Tracking access patterns during training

jmalinza · September 24, 2020, 4:25pm

Hello everyone, this is my first post on the Pytorch forums - I hope you are keeping well!
I understand that what I am going to ask is detailed and/or advanced. But please bare with me - I am willing to go all the way

I want to track what (layer module) accessed my tensor and when my tensor was accessed.

For example - when training:

A tensor is used in the forward computation of a layer.
1a) The output produced by that layer is then saved for autograd on the later backwards pass.
Then during the backpass of the autograd, that same tensor is used to calculate gradients for the layer that produced it.

By recording when steps 1) and 2) are started, a tensor access pattern can be observed.

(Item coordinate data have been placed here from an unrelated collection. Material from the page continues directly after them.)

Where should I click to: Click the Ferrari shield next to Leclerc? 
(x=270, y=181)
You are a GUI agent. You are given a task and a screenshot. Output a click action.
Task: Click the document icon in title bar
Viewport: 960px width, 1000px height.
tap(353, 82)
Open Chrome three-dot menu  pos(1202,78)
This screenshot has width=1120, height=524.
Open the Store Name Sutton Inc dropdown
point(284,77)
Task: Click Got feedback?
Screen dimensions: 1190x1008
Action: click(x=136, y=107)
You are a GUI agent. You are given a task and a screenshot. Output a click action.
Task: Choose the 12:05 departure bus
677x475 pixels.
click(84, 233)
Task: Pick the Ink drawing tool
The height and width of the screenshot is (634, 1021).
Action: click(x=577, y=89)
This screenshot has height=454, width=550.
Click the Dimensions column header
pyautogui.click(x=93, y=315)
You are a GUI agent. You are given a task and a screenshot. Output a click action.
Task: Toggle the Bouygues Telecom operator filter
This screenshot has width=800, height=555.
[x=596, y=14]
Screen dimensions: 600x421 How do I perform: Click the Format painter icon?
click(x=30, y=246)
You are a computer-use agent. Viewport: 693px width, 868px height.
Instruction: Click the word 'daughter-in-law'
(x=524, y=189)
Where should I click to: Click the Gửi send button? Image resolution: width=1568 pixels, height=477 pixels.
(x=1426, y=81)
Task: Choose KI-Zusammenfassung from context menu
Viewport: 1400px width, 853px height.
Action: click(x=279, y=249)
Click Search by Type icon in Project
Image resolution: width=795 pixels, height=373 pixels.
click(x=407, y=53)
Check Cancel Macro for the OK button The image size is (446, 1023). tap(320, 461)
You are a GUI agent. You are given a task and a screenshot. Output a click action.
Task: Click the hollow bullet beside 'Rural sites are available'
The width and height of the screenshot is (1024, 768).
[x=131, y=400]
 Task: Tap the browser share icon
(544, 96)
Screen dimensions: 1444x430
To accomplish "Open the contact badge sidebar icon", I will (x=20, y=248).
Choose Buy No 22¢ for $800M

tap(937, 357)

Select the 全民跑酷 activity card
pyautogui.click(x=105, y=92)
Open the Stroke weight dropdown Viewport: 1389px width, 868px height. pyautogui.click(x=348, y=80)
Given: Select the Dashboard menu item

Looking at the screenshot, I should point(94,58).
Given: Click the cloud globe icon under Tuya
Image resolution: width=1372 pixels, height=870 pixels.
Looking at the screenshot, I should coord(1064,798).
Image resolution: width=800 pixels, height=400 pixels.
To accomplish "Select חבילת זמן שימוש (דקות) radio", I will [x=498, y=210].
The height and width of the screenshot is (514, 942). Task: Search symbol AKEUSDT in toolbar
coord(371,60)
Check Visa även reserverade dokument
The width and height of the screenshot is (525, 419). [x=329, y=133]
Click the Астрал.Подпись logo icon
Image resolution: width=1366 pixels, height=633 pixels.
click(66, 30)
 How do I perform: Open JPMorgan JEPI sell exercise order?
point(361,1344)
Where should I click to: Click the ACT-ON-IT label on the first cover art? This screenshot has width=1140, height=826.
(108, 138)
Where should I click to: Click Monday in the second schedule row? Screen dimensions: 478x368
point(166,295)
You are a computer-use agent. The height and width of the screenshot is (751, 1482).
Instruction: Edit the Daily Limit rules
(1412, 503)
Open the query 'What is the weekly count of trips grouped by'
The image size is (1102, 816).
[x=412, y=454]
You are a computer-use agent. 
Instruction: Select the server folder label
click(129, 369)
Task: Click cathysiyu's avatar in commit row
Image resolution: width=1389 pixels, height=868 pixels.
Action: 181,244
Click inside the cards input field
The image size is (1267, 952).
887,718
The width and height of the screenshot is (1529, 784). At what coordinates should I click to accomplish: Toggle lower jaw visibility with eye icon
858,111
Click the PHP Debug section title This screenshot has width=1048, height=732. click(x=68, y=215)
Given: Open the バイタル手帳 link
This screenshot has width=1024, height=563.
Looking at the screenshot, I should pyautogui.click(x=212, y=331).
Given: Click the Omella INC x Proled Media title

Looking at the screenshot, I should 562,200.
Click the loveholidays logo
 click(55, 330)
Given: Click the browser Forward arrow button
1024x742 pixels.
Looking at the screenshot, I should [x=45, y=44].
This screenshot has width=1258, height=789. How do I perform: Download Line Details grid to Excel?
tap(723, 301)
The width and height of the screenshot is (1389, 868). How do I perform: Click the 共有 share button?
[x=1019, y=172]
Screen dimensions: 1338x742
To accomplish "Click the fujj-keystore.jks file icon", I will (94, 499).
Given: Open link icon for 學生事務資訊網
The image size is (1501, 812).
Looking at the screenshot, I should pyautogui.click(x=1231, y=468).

The goal of this is to identify the time difference between the 1st and 2nd accesses. (I am a grad student - please feel free to ask more about my work)

Please understand that I have spent some time learning the Pytorch internals (i recommend here or here) and have thought of some methods of implementation.

I am posting here just to hear from some other voices who are more knowledgable and experienced in Pytorch.

Thank you for your time.

albanD · September 24, 2020, 5:05pm

Hi,

1a) The output produced by that layer is then saved for autograd on the later backwards pass.

This is not strictly true I think. In particular it depends what you call a “layer”.
But the layers in torch.nn and neural nets are completely independent of the autograd. So this statement would be wrong in that case.
The autograd works at a lower level where we have a set of specific “elementary ops” for which we do (only when needed, not all the time!) save input and/or outputs.

Are you interested in the first or second in your case?

I can’t really think of an easy way to hack this in though. Maybe you can use this construct that is used to store Tensors to be used in the backward. This is created at the same time (sometimes before, sometimes after) as the forward function and the unpack is called during the backward pass when the Tensor is needed.

Hope this helps!

jmalinza · September 24, 2020, 5:38pm

Hello, thank you for your reply.

I have wrongly used “autograd” to refer to the general backwards propogation pass (error and gradient). The autograd is something rather mysterious to me; something that will require much more attention.

Are you interested in the first or second in your case?

I am interested in the second case.

When refering to GPU memory usage, we generally have the problem where memory is full of “intermediate” tensors and a OOM event occurs. This is closely linked to which tensors are generated by forward propogation, stored in memory and then reused for error and gradient calculation.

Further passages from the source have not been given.